◆ **Extrait**
Le Naufrage : un podcast sur un drame entouré de silence
9 avril 2024
« Mayday ! Mayday ! » Cet appel désespéré résonne encore comme un profond traumatisme pour l’équipe de l’Ocean Viking. Dans ce podcast du grand reporter Sina Mir relatant le naufrage mortel du 21 au 22 avril 2021, des voix venues de la Méditerranée nous font revivre l’interminable et vaine recherche d’une embarcation en détresse perdue dans la tempête en pleine nuit dans le silence de la mer, des autorités maritimes, des médias…   

Pour écouter les épisodes du podcast sur votre plate-forme préférée, cliquez ici.

Les quatre épisodes de 30 minutes chacun de cette série « L’ Affaire » seront progressivement mis en ligne sur les différentes plateformes dès le 27 mars  : 1.  Le Naufrage, 2.  Le Blocage, 3.  Le Silence et 4.  Les Disparus. Des extras vous attendent également!

◆ **Consigne**
Poursuivez l'extrait consacré au podcast « Le Naufrage » en reprenant juste après sa dernière phrase.

◆ **Contenu des données**
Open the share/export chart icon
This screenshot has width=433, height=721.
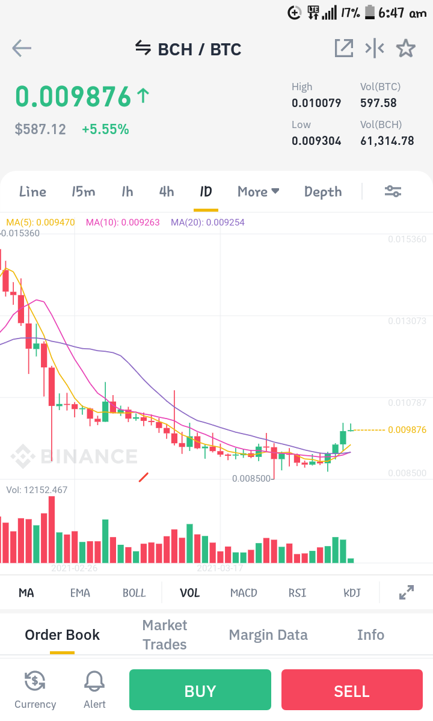point(344,48)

◆ **Réponse**
Comme en écho, les voix de personnalités politiques et médiatique de premier plan recherchent, avec le journaliste Sina Mir, les causes de ce naufrage et de tant d’autres ces 10 dernières années. Ces questionnements, ils ont également été formulés lors de l’écoute publique du premier volet de cette enquête inédite en avant-première à la Gaité lyrique le 22 mars dernier, lors d’un débat réunissant la géographe Camille Schmoll, le politologue François Gemenne et la directrice de SOS MEDITERRANEE, Sophie Beau.   

« Et puis un jour, j’ai découvert ces enregistrements radio. Et là, ça n’a plus été possible de passer à autre chose. »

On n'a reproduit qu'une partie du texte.